Oruç, göklerin ötesinden gelen manevi bir sofradır.
Onunla arındın, o gün sayesinde iyisin sen. (s. 112)

Senin örtmeye gizlemeye çalıştığın her şeyi bilen
Dilsiz-dudaksız kızsan, onu da bilen bir Şah var.
Herkeste, konuşarak kendini gösterme hevesi var.
Ancak ben, susmayı bilenin kulu kölesiyim. (s. 112)

Gece oldu ve insanların uyku vakti geldi çattı
Balığın suya daldığı gibi hepsi de uykuya daldı.
Gündüz olunca halk sebeplere sarılır ve o yöne gider.
Fakat o sebepleri yaratan el-Vehhâb'a doğru gidenler başkadır. (s. 121)

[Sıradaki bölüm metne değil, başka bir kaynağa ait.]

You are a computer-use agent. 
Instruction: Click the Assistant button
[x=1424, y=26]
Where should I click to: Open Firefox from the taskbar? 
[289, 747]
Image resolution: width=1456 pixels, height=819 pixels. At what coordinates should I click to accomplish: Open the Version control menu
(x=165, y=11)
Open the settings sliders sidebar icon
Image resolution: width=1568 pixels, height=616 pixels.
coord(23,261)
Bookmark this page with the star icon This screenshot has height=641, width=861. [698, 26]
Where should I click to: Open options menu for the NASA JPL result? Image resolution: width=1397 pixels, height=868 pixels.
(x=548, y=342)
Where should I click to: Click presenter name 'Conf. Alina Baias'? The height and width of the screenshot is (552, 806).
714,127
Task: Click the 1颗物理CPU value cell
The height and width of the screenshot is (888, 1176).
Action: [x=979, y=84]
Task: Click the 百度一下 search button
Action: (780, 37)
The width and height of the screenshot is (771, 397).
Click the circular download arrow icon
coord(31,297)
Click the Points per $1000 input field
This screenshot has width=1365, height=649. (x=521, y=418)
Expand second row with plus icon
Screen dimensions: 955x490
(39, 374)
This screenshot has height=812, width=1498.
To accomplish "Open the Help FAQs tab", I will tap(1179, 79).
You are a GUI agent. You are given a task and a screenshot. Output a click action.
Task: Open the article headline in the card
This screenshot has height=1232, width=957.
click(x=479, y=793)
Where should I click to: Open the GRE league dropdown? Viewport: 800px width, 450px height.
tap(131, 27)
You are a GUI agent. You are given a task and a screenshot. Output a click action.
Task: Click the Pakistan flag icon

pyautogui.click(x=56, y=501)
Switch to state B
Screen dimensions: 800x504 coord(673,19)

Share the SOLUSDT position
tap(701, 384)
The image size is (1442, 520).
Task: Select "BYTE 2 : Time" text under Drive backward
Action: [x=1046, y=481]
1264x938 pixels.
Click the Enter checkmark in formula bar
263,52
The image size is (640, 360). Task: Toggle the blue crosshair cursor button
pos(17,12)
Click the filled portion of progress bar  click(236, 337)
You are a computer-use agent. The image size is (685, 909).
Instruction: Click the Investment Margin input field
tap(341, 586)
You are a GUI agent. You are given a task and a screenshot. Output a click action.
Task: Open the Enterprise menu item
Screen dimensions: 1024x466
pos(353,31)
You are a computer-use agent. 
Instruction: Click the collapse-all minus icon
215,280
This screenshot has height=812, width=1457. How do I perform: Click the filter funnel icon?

Ey gönül! Sana bu yolu lâfla, dedikodu ile vermezler.
Yokluk kapısından geçmeden vuslat yüzü göstermezler
Onun kuşlarının uçtuğu havada kanat çırpmadıkça
Sana hiçbir zaman, kol-kanat vermezler. (s. 123)

Eğer Hak yoluna koyulursan, sana yol açarlar
Benliğinden geçer yok olursan, seni gerçek varlığa ulaştırırlar
Nefsini alt eder, tevazu gösterirsen dünyalara sığmazsın.
O zaman seni, sana, sensiz gösterirler. (s. 125)

Eğer bir an için nefsine hâkim olabilirsen,
Bütün peygamberlerin ilmi sana malum olur.
O zaman bütün dünyanın aradığı o görünmeyen güzel var ya,
Senin anlayış aynanda görünür ve anlaşılır. (s. 131)

Sermayesi kanaat olan kimsenin,
Yiyip-içmesi, yatıp-kalkması ibadet olur.
Sakan, Hak'tan başkasını dost edinme.
Bu halkın dostluğu geçicidir, yarım saat sürer. (s. 142)

Uyan ey gönül Dünya geçip gidiyor.
Bu ömür sermayesi, eriyip gidiyor.
Beden konağında gafletle oturup da uyuma.
Çünkü ömür menzilinden kervan geçip gidiyor. (s. 146)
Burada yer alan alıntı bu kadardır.